As a spiritual successor to the famous 240Z, Nissan’s 350Z revitalized the concept of the Japanese sports car. Powered by a V6 engine that would become one of Nissan’s most successful powerplants, the 350Z brought accessible performance to a new generation of sports car enthusiasts, all at an affordable price.

In some ways, the 350Z almost had the appeal of classic muscle cars – packing a bruising, powerful engine under the bonnet while still being practical enough to use for grocery shopping. But the 350Z wasn’t just a one-trick pony.

Thanks to a cleverly-engineered suspension system, the 350Z had incredible handling despite its relatively heavy weight. Its stability and responsiveness captured hundreds of thousands of fans.

This popularity only increased when a 350Z starred in The Fast and the Furious movie franchise, particularly 2006’s Tokyo Drift.

This appearance kick-started one of the biggest parts of the 350Z’s legacy – its popularity on the street racing scene. In the film, the villain Takahashi – the “Drift King” – drove a modified 350Z sporting a Veilside body kit.

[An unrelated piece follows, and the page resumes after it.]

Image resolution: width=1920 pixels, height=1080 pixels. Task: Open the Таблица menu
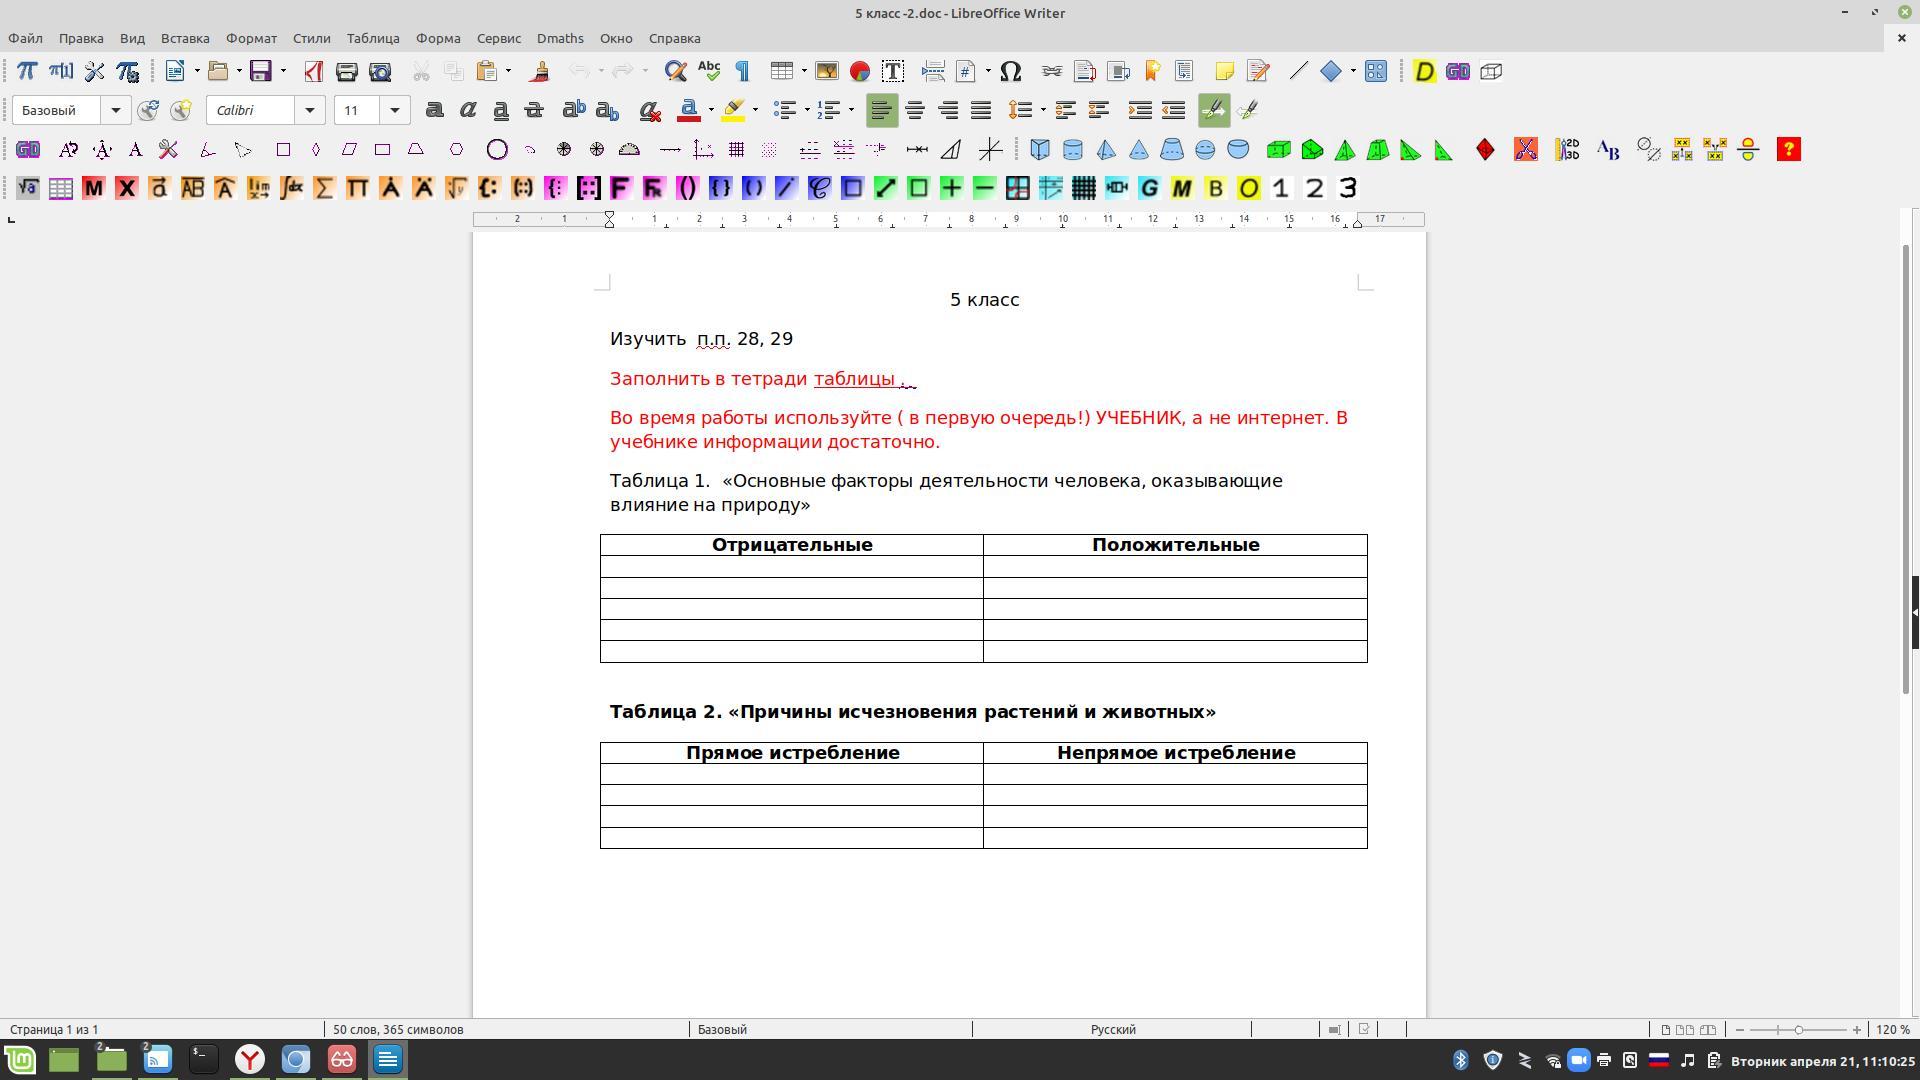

The 350Z quickly became the center of a booming aftermarket parts industry. Owners could beef up the V6 with a Vortech supercharger or bolt on an aggressive body kit for instant impact.

While the engine bay was expensive to customize, that didn’t stop street racers around the world from modifying their 350Zs.

With such a storied legacy as a dream car for many petrolheads and the performance to back it up, it’s no surprise that the Nissan 350Z is already considered to be a modern classic.